Continental canvas

INTERVIEW: From a working-class background in Navan to a painting-filled studio in Berlin, Kevin Cosgrove is on a swift path…

INTERVIEW:From a working-class background in Navan to a painting-filled studio in Berlin, Kevin Cosgrove is on a swift path to artistic success, writes LOUISE EAST.

KEVIN COSGROVE WAS at the Electric Picnic music festival when he got the call. One of the paintings from his NCAD degree show was on the front cover of Circa magazine, the Irish art world’s quasi-bible.

“I think the Chemical Brothers were on,” Cosgrove says, with a quiet smile. “That was good.”

Cosgrove is one of those hen’s teeth creatures; a young artist who’s not struggling. It’s barely two years since he left college, yet an almost unseemly amount has happened.

READ MORE

Critics singled his degree show out for particular praise (all but two of his pieces sold) and Cosgrove was commissioned to create two new works for the front cover of Poetry Now, the Leaving Cert text book.

Then Finola Jones, director of Mother’s Tankstation, the achingly cool gallery on Watling Street in Dublin, rang to ask if she could visit Cosgrove’s studio. Luckily Cosgrove had just secured a tiny space in Dublin. “I had to fill it quickly with paintings because I knew she was coming.”

Jones liked what she saw and took Cosgrove on, and within the year, Cosgrove opened well- received solo exhibitions in Dublin and at Chicago’s NEXT art fair. Last month, he showed his work at the Cologne art fair, which, in terms of footfall and international collectors, provided Cosgrove’s biggest exposure to date.

The paintings on the wall of his huge light-filled Berlin studio (left) were destined for the new show. At first glance, they might almost be photos; trawlers, workshops, tractors and scrambler bikes. The realist illusion starts to unravel pretty quickly though; Cosgrove works in oil on linen or canvas, and far from being tied to a pedantic photographic rendering, he preoccupies himself with catching the flare of a fluorescent light or the folds in a plastic tarp, with a wonderfully vivid economy.

“What I want people to look at is the painterly tricks,” Cosgrove admits. “I make them very quick, and I’m always looking for a new way to make a painting quicker, but with a readability.”

“I try and make as many paintings as I can. I come in every day and do a seven-day week. I used to make a painting a day, but now it’s probably four a week. I wouldn’t say that I just come in and paint anything, but if I’m stuck, I’d rather make a painting of anything, than not paint.”

Rather satisfyingly, there’s a direct link running between the how and the what of Cosgrove’s painting. Work – as dedication, as craft, as mind-numbing boredom – is both his subject and his method, and nothing interests him more than the spaces where people ply their craft.

_Requirements:_
[1] Recast the listing's lines, from the one containing "You are a computer-use" through the one containing "pos(38,431)", both included, as a numbered list with blank lines omitted.
[2] Continue the Kevin Cosgrove interview from the point where it stops.

_Supplied records:_
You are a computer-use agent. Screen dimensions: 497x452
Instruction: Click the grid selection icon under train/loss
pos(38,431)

==

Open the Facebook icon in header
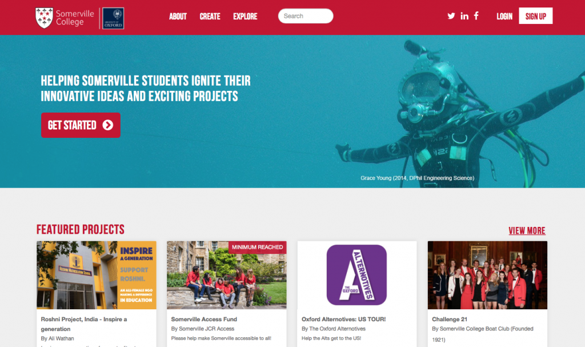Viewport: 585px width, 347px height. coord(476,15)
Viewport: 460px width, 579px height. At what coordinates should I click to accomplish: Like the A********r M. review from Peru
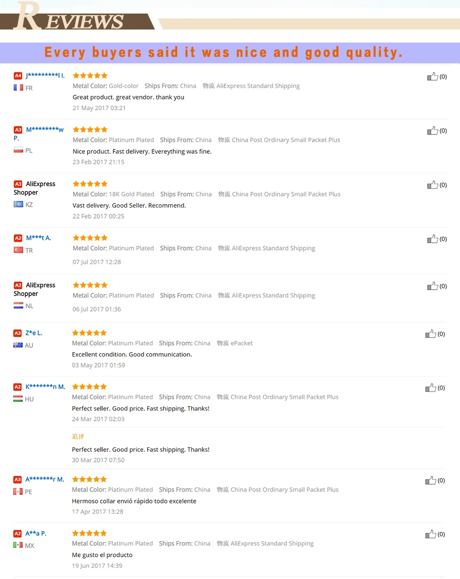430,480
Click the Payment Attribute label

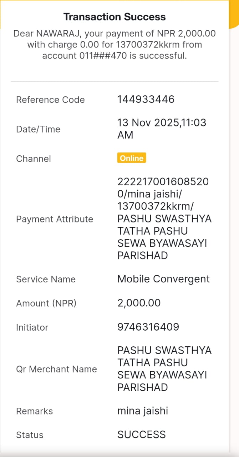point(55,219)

_Results of the tasks:_
[1]
1. You are a computer-use agent. Screen dimensions: 497x452
2. Instruction: Click the grid selection icon under train/loss
3. pos(38,431)

[2]
“Workshops are a kind of touchstone for me. They don’t lean towards saying a certain thing, they just kind of are and that’s why I like them. They say a lot without doing too much.”

School was something of a washout for Cosgrove, who is dyslexic, but he persevered, knowing that art school offered something he wanted. He was accepted at the IADT in Dún Laoghaire, only to find himself wondering what he was doing.

“I didn’t really know what painting should be. I don’t mean to go on about it, but where I come from is a working-class family in Navan. My brother works in Tara Mines and so does my dad. I used to question painting all the time. I’d be thinking, ‘Why am I doing this, it’s a bit silly.’ ”

The questions went into the paintings. There are all those workshops and studios (always unpeopled, as though work itself has taken a break); there are images of ice-breakers, recalling his father's boyhood love of Moby Dick; and recurringly, there are motorbikes of every shape.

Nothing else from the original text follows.